Background and Evidence
The applicant is [age]-year-old national of Libya. He is married with [a number of] children. He first arrived in Australia [in] February 2011 as a dependent on his wife’s [student] visa. He was granted further student visas on 29 July 2011 and 19 March 2013.
On 28 February 2013, the applicant lodged an application for a protection visa and included his wife and his two [children] in the application. On 3 February 2014, they were granted protection visas. [Other] children have been born in Australia following the grant of the visas.
The information
In his application for a protection visa, in response to questions 43-48 in Form 866C, the applicant referred to an attached statutory declaration, dated 11 April 2013. A covering submission, dated 22 April 2013, was also provided by his then representative, outlining his claims for protection. The applicant’s protection claims are summarised as follows.
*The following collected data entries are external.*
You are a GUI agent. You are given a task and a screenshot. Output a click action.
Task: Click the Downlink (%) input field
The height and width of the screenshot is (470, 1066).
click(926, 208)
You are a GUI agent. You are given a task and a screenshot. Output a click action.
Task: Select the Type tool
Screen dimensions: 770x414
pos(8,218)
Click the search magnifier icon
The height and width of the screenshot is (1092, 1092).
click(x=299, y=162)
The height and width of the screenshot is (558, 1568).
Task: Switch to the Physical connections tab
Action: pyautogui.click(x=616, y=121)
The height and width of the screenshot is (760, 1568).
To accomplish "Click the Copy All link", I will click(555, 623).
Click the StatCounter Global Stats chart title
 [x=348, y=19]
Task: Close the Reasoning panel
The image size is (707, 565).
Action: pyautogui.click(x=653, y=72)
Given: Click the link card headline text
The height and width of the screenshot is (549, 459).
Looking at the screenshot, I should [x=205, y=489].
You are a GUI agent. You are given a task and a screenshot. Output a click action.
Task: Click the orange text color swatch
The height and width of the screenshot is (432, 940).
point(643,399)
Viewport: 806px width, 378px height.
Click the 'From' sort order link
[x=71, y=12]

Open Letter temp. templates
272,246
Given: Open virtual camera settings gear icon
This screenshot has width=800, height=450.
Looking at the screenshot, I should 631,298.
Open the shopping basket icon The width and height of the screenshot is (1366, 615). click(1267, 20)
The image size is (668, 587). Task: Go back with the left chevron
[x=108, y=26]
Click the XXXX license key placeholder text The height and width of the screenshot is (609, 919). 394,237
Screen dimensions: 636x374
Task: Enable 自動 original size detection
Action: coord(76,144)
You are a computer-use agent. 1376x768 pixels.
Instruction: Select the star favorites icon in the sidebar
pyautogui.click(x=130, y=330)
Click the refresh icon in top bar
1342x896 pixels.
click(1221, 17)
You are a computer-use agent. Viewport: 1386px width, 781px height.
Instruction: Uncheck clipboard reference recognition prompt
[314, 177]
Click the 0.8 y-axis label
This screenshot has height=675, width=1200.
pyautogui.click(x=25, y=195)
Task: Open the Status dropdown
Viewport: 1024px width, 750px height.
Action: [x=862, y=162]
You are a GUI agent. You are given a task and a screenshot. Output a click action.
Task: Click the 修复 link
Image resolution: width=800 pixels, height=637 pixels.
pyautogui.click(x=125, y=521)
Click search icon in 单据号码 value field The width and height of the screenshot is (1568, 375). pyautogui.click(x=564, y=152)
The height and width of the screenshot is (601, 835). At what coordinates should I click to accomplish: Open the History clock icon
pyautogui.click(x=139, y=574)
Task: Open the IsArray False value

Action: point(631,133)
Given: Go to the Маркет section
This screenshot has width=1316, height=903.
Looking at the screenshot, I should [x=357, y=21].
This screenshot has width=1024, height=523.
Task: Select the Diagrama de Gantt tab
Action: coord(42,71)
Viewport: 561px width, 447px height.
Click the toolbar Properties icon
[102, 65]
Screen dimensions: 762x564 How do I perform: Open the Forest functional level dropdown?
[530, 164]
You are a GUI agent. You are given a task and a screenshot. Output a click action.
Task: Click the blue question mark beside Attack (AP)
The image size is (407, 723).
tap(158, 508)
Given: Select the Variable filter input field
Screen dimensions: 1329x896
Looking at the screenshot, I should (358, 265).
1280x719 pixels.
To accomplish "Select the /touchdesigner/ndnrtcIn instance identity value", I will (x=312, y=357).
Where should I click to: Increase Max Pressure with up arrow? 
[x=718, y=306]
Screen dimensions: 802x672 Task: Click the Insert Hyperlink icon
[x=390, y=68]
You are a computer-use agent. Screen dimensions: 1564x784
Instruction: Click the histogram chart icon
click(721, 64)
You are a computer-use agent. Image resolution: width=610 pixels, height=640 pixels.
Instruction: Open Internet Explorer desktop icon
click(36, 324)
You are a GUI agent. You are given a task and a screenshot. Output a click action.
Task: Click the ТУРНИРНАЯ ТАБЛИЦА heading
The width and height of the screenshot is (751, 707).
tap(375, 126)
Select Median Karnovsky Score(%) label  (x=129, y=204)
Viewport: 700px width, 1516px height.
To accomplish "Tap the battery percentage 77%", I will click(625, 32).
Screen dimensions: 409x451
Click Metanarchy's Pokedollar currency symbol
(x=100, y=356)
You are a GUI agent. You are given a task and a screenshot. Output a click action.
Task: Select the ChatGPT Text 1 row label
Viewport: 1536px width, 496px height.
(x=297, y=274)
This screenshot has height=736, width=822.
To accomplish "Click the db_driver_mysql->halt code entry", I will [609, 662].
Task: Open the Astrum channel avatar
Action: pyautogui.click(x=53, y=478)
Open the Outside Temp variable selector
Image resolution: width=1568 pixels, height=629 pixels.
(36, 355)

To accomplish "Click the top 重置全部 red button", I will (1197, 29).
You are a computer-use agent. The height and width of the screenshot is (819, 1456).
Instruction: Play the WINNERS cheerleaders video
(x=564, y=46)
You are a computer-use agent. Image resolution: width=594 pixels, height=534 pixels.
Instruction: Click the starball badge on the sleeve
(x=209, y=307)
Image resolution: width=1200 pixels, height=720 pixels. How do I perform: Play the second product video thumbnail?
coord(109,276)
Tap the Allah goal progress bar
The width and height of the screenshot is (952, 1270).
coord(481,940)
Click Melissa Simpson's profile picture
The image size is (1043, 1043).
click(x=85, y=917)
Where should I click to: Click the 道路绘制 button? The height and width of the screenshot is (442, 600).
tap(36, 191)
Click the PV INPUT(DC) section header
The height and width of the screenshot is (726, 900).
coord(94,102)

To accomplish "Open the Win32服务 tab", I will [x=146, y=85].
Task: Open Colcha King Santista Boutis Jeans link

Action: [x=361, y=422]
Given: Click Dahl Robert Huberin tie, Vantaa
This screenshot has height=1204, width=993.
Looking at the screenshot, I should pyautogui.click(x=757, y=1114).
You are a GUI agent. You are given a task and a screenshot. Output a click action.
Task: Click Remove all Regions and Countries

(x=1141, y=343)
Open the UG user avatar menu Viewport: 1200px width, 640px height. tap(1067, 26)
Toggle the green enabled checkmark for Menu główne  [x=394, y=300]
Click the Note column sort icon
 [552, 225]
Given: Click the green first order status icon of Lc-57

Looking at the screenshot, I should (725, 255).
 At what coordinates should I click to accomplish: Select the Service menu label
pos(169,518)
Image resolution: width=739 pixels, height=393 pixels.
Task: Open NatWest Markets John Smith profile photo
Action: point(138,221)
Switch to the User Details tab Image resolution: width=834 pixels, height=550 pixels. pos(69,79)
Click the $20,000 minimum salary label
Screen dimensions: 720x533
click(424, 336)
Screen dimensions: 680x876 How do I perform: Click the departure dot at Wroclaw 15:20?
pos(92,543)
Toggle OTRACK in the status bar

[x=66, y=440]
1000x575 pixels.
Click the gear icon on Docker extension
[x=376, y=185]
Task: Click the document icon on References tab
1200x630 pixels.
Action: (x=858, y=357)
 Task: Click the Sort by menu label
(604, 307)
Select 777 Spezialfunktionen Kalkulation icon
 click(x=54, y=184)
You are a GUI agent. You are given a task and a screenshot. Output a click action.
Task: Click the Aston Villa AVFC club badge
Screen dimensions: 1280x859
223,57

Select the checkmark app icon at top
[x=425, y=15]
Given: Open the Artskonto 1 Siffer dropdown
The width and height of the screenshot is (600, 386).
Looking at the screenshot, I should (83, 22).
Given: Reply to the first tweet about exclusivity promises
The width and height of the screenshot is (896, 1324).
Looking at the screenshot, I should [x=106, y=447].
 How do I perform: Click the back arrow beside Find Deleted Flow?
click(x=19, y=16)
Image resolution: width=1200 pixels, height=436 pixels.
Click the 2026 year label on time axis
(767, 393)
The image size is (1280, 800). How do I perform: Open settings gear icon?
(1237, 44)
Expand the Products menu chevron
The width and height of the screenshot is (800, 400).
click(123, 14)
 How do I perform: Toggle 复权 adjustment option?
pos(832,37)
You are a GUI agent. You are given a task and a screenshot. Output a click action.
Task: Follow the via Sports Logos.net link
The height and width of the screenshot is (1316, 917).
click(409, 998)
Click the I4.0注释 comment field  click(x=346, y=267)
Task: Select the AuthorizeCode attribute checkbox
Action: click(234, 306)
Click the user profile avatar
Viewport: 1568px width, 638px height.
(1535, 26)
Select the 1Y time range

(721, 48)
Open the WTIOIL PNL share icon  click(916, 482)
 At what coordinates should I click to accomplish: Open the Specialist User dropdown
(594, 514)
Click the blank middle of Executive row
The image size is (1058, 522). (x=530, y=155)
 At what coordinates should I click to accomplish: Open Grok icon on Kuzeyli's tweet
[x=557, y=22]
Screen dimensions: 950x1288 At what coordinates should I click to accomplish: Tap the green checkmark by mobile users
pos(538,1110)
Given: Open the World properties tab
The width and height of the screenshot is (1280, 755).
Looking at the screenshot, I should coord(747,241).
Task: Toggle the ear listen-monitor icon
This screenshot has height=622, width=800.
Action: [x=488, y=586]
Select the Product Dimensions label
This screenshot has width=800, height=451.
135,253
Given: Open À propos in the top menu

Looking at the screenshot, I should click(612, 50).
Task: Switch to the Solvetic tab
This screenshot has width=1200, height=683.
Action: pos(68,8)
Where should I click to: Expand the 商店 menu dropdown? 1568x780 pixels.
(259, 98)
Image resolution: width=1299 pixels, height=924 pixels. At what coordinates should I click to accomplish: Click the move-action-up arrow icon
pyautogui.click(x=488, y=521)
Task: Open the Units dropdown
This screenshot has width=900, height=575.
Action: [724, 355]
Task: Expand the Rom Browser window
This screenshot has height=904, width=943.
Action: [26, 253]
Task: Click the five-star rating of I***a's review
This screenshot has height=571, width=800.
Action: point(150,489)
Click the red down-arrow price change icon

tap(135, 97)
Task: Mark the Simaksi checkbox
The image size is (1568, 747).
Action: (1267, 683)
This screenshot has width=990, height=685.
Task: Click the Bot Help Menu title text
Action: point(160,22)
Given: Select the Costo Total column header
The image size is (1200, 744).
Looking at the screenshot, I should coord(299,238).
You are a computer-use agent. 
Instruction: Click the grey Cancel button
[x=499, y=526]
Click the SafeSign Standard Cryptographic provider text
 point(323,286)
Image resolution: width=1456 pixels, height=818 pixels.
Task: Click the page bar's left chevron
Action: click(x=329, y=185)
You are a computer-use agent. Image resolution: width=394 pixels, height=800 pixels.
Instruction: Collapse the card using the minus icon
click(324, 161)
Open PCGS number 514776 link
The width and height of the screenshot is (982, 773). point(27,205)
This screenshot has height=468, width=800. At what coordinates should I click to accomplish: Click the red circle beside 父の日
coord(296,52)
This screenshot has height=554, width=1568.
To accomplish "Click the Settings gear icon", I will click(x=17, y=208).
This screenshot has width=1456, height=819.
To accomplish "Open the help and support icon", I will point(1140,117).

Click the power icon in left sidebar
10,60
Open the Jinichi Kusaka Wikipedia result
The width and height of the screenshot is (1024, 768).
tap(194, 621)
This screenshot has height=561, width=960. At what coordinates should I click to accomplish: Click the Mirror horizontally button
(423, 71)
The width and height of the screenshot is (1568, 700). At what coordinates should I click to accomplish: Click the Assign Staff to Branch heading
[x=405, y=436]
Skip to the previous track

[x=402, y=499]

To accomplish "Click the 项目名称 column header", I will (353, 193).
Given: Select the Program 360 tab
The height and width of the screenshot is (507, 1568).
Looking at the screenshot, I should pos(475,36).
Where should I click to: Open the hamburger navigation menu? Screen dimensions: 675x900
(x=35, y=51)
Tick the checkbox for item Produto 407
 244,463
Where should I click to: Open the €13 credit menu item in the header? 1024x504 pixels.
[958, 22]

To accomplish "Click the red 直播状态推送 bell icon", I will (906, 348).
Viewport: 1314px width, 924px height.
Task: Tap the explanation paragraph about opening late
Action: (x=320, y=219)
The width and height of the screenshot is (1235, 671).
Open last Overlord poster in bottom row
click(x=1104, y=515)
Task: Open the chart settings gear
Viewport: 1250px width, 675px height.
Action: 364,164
The applicant was the owner of a [a] company in Libya with ties to the former regime of Muamar Gaddafi. His wife was [an Occupation 1] at [a workplace] and an active member of the [workplace] Committee. She received a scholarship, enabling her to study in Australia.
The applicant, his wife and two children came to Australia just before the outbreak of the 2011 ‘Arab Spring’ uprising, which eventually deposed the Gaddafi regime. Concerned about his family, the applicant went back to Libya [in] February 2012 to find that his home was raided by an armed group affiliated with Alshaheed Alaa Regiment. They were looking for his brothers [Mr A], [a] [ranking] in the ‘[defence]’ and [Mr B], who worked in the ‘[defence] forces’. The militia group arrested [Mr B], but the other [brothers] managed to escape. They also took his father and subjected him to interrogation on the charge of being an accomplice in hiding his fugitive brothers. In addition, they seized the equipment and machineries he used for his company. The applicant managed to get his father released before returning to Australia [in] March 2012.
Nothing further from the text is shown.